By default it will output information about these items:

  • path : Displays the url that was used to generate this response
  • status : The response from the server (e.g. ‘200 OK’)
  • method : The method for the request (e.g. ‘GET’, ‘POST’, ‘PUT or ‘DELETE’)
  • controller : The actual controller method in Pecan responsible for the response
  • params : A list of tuples for the params passed in at request time
  • hooks : Any hooks that are used in the app will be listed here.

The default configuration will show those values in the terminal via stdout and it will also add them to the response headers (in the form of X-Pecan-item_name).

This is how the terminal output might look for a /favicon.ico request:

path         - /favicon.ico
status       - 404 Not Found
method       - GET
controller   - The resource could not be found.
params       - []
hooks        - ['RequestViewerHook']

In the above case, the file was not found, and the information was printed to stdout. Additionally, the following headers would be present in the HTTP response:

X-Pecan-path        /favicon.ico
X-Pecan-status      404 Not Found
X-Pecan-method      GET
X-Pecan-controller  The resource could not be found.
X-Pecan-params      []
X-Pecan-hooks       ['RequestViewerHook']

The configuration dictionary is flexible (none of the keys are required) and can hold two keys: items and blacklist.
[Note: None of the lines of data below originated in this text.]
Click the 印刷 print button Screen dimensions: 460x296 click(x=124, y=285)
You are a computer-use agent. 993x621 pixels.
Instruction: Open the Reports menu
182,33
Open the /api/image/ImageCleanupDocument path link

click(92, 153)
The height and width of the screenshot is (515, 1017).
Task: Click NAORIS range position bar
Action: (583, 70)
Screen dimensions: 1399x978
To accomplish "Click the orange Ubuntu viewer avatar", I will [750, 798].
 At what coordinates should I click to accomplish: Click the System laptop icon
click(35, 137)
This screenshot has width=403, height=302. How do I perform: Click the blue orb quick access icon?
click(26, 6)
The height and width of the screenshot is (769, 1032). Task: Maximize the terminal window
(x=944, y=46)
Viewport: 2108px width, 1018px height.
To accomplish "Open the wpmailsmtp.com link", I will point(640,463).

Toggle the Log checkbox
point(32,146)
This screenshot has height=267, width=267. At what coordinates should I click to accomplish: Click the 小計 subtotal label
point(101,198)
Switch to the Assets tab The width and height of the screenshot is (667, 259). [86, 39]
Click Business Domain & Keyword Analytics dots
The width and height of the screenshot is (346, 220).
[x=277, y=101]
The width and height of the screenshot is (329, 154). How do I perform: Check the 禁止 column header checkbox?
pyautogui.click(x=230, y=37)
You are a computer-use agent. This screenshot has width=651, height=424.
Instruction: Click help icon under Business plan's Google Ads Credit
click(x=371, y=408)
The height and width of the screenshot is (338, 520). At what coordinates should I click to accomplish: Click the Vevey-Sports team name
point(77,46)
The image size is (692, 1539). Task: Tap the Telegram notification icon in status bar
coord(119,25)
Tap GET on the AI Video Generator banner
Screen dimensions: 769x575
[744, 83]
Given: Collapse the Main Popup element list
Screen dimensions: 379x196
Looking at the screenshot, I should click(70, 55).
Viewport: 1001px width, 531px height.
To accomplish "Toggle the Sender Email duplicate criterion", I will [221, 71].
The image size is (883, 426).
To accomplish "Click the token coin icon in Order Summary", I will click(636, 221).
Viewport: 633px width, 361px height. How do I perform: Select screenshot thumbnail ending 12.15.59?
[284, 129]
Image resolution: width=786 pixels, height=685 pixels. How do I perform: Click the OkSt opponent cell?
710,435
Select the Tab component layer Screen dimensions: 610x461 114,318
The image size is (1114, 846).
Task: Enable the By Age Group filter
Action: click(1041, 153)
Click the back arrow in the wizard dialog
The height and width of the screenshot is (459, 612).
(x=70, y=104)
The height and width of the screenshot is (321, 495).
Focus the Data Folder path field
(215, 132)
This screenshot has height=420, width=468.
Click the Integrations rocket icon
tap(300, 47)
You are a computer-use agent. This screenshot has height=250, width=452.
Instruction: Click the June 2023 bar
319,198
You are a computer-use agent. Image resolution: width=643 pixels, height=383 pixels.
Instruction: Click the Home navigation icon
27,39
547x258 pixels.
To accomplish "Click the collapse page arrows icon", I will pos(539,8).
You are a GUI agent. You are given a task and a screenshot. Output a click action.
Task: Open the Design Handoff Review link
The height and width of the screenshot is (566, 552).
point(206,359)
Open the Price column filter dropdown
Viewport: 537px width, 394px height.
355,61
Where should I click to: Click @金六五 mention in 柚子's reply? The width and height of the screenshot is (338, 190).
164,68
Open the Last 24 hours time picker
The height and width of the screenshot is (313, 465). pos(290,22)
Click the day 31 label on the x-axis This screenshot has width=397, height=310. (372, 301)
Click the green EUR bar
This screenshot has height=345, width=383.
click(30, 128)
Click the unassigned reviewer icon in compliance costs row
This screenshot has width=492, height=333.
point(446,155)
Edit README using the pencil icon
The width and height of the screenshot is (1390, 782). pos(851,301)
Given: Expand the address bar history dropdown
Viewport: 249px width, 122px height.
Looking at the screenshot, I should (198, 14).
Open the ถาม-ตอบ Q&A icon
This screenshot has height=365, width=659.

This is how the hook would look if configured directly (shortened for brevity):

...
'hooks': lambda: [
    RequestViewerHook({'items':['path']})
]

Modifying Output Format

The items list specify the information that the hook will return. Sometimes you will need a specific piece of information or a certain bunch of them according to the development need so the defaults will need to be changed and a list of items specified.

Note

When specifying a list of items, this list overrides completely the defaults, so if a single item is listed, only that item will be returned by the hook.

The hook has access to every single attribute the request object has and not only to the default ones that are displayed, so you can fine tune the information displayed.

These is a list containing all the possible attributes the hook has access to (directly from webob):

   
accept make_tempfile
accept_charset max_forwards
accept_encoding method
accept_language params
application_url path
as_string path_info
authorization path_info_peek
blank path_info_pop
body path_qs
body_file path_url
body_file_raw postvars
body_file_seekable pragma
cache_control query_string
call_application queryvars
charset range
content_length referer
content_type referrer
cookies relative_url
copy remote_addr
copy_body remote_user
copy_get remove_conditional_headers
date request_body_tempfile_limit
decode_param_names scheme
environ script_name
from_file server_name
from_string server_port
get_response str_GET
headers str_POST
host str_cookies
host_url str_params
http_version str_postvars
if_match str_queryvars
if_modified_since unicode_errors
if_none_match upath_info
if_range url
if_unmodified_since urlargs
is_body_readable urlvars
is_body_seekable uscript_name
is_xhr user_agent
make_body_seekable  

And these are the specific ones from Pecan and the hook:

  • controller
  • hooks
  • params (params is actually available from webob but it is parsed by the hook for redability)

Blacklisting Certain Paths

Sometimes it’s annoying to get information about every single request. To limit the output, pass the list of URL paths for which you do not want data as the blacklist.

The matching is done at the start of the URL path, so be careful when using this feature. For example, if you pass a configuration like this one:

{ 'blacklist': ['/f'] }

It would not show any url that starts with f, effectively behaving like a globbing regular expression (but not quite as powerful).

For any number of blocking you may need, just add as many items as wanted:

{ 'blacklist' : ['/favicon.ico', '/javascript', '/images'] }

Again, the blacklist key can be used along with the items key or not (it is not required).